What then was the next thing to be considered? The people began to manifest signs of uneasiness. Being now sufficiently rich," says Dr. Johnson, "and having lost all hopes of finding their associates, and perhaps beginning to be infected with that desire of ease and pleasure, which is the natural consequence of wealth obtained by dangers and fatigues, they began to consult about their return home." But Drake required not much time to make up his mind. Columbus thought that by sailing westward he should arrive at the Indies; Cabot had found no difficulty in reaching Newfoundland; Sir Hugh Willoughby had attempted a North East passage to the Indies, and Drake had seen the two great oceans united at the southern extremity of America! Why then should not the Pacific and Atlantic be also united on the northern part of America?
This was the obvious and natural conclusion; but Drake had stronger grounds to go upon than
mere theoretical conjectures.

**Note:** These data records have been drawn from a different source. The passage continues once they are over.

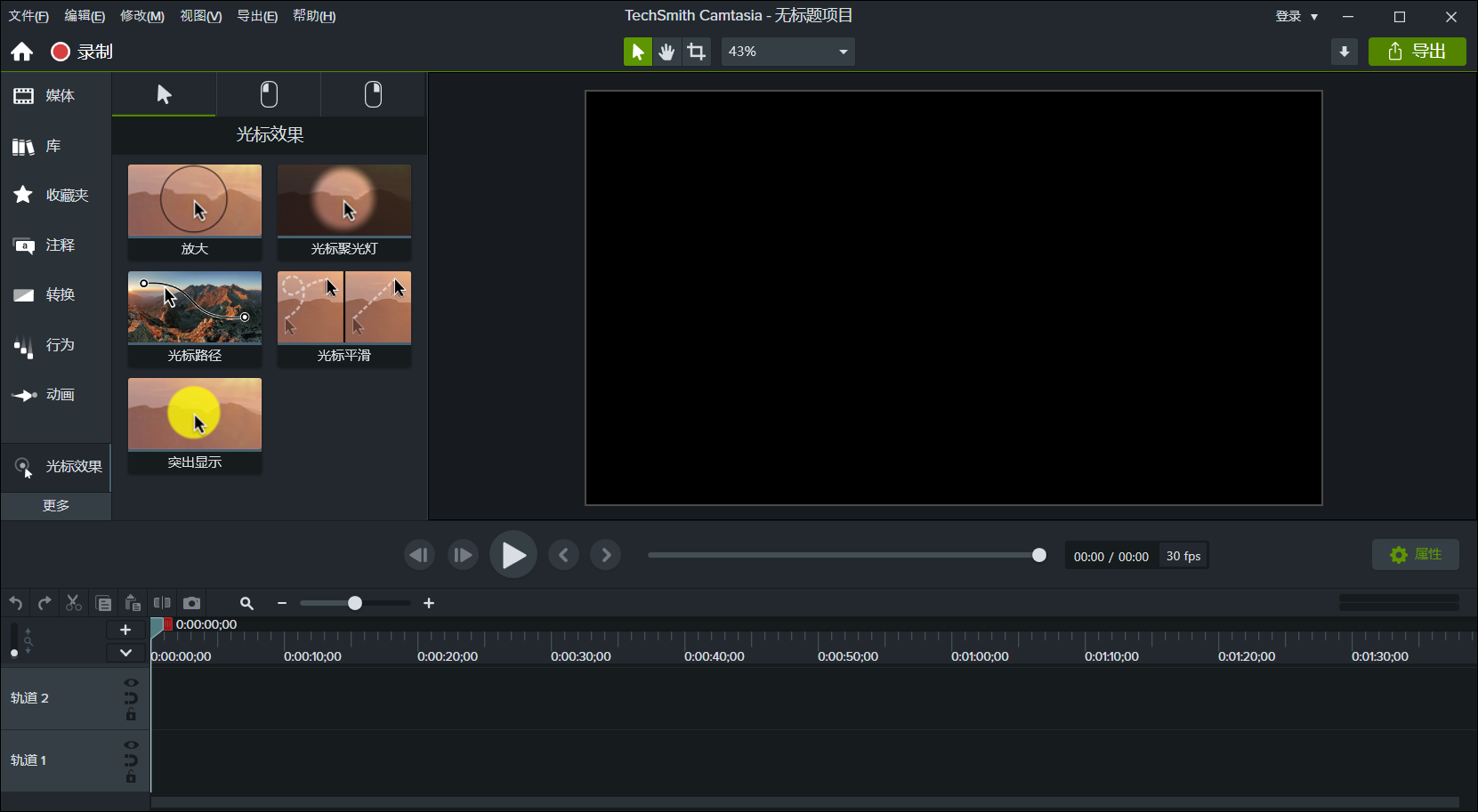Collapse the track area with the chevron button

(125, 652)
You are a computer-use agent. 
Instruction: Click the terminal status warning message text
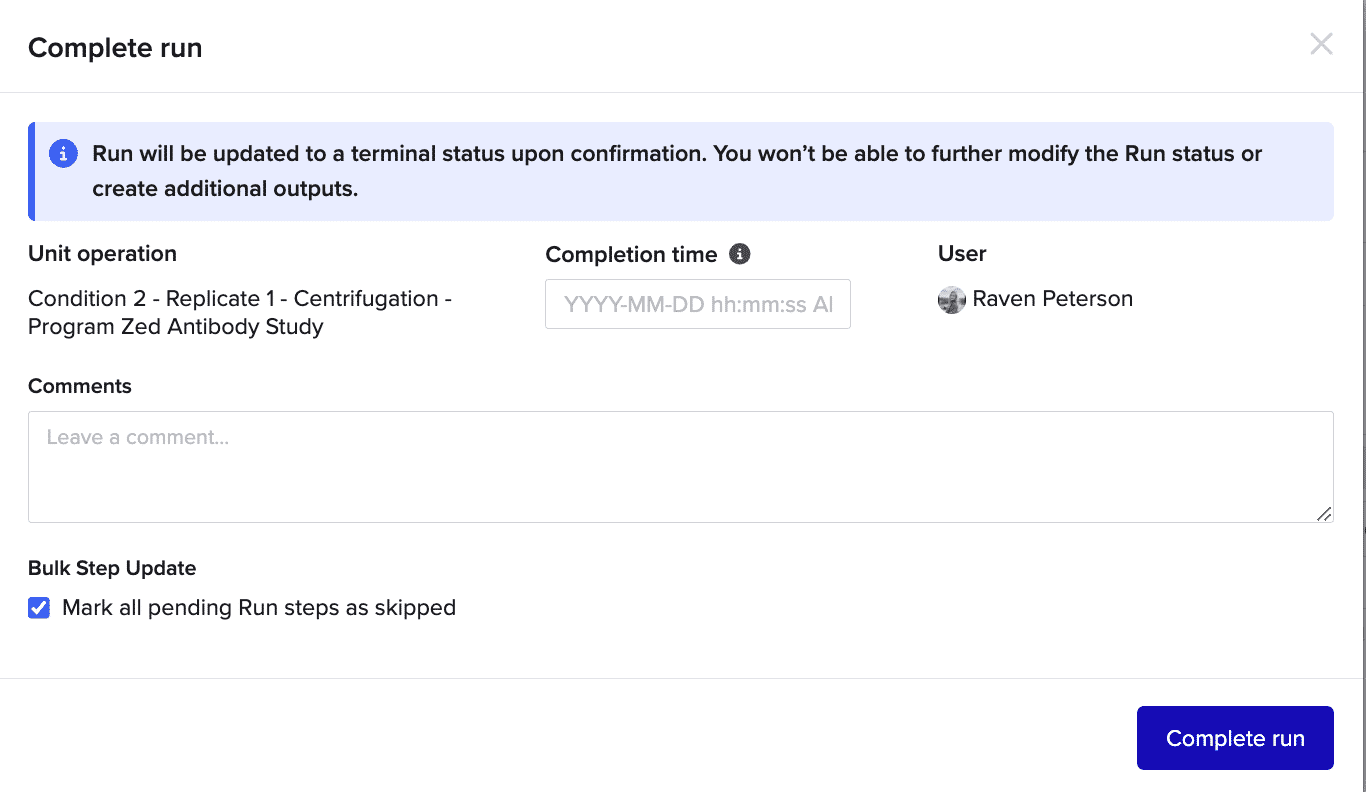(677, 171)
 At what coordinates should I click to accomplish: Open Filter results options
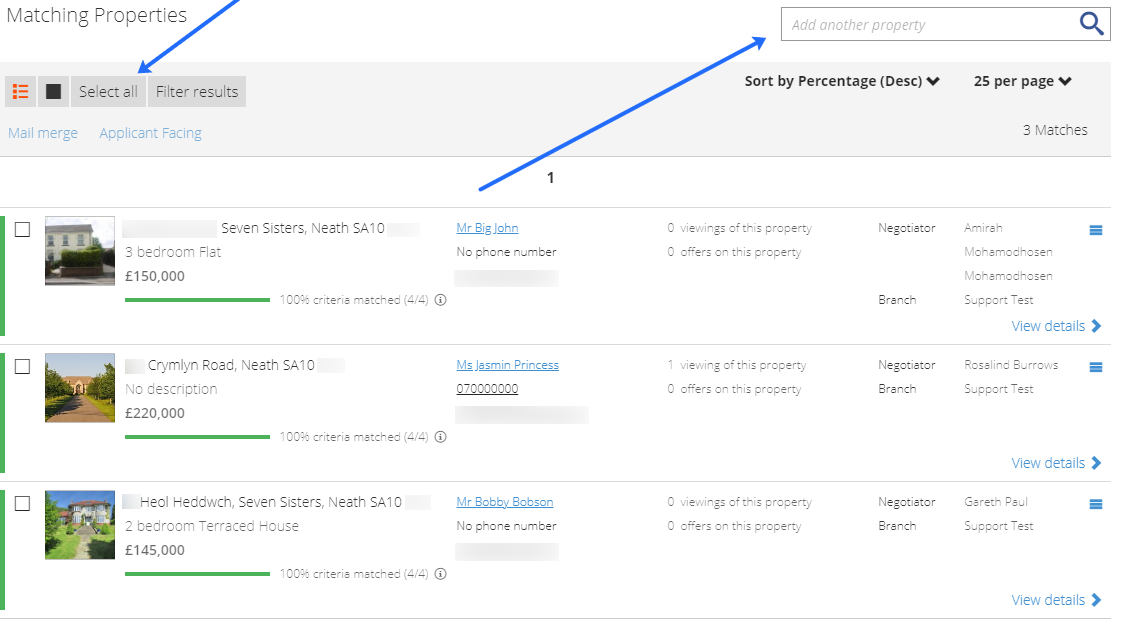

Various papers from learned cosmographers had endeavoured to prove that a communication existed between the Northern Atlantic and the Pacific, and Martin Frobisher, the friend, and subsequently the colleague, of Drake, had actually made the attempt, and returned at the end of 1576, a whole year before Drake left England, "highly commended of all men for his greate and notable attempt, but specially famous for the greate hope he brought of the passage to Cathaia.'
Drake therefore-perhaps encouraged by the greate hope of the passage"-boldly resolved to try whether he could not reach home by proceeding in a contrary direction, that is to say, by that of North East. He failed in the attempt; but so did Cook, or rather the survivors of Cook, fail in the same pursuit in after times; but his friend Frobisher's anticipations may yet one day be realized.
It has now been proved, beyond a doubt, that there is a clear water communication between the Northern Atlantic and Pacific Oceans, with the partial intervention of patches of ice in some parts of the mid-sea, and perhaps not much there. The openings at the two extremities in Baffin's Bay and Behring's Strait have been passed, and the remaining parts, as seen from every portion of the high sea-shore of North America, consist of an * Frobisher's Voyage.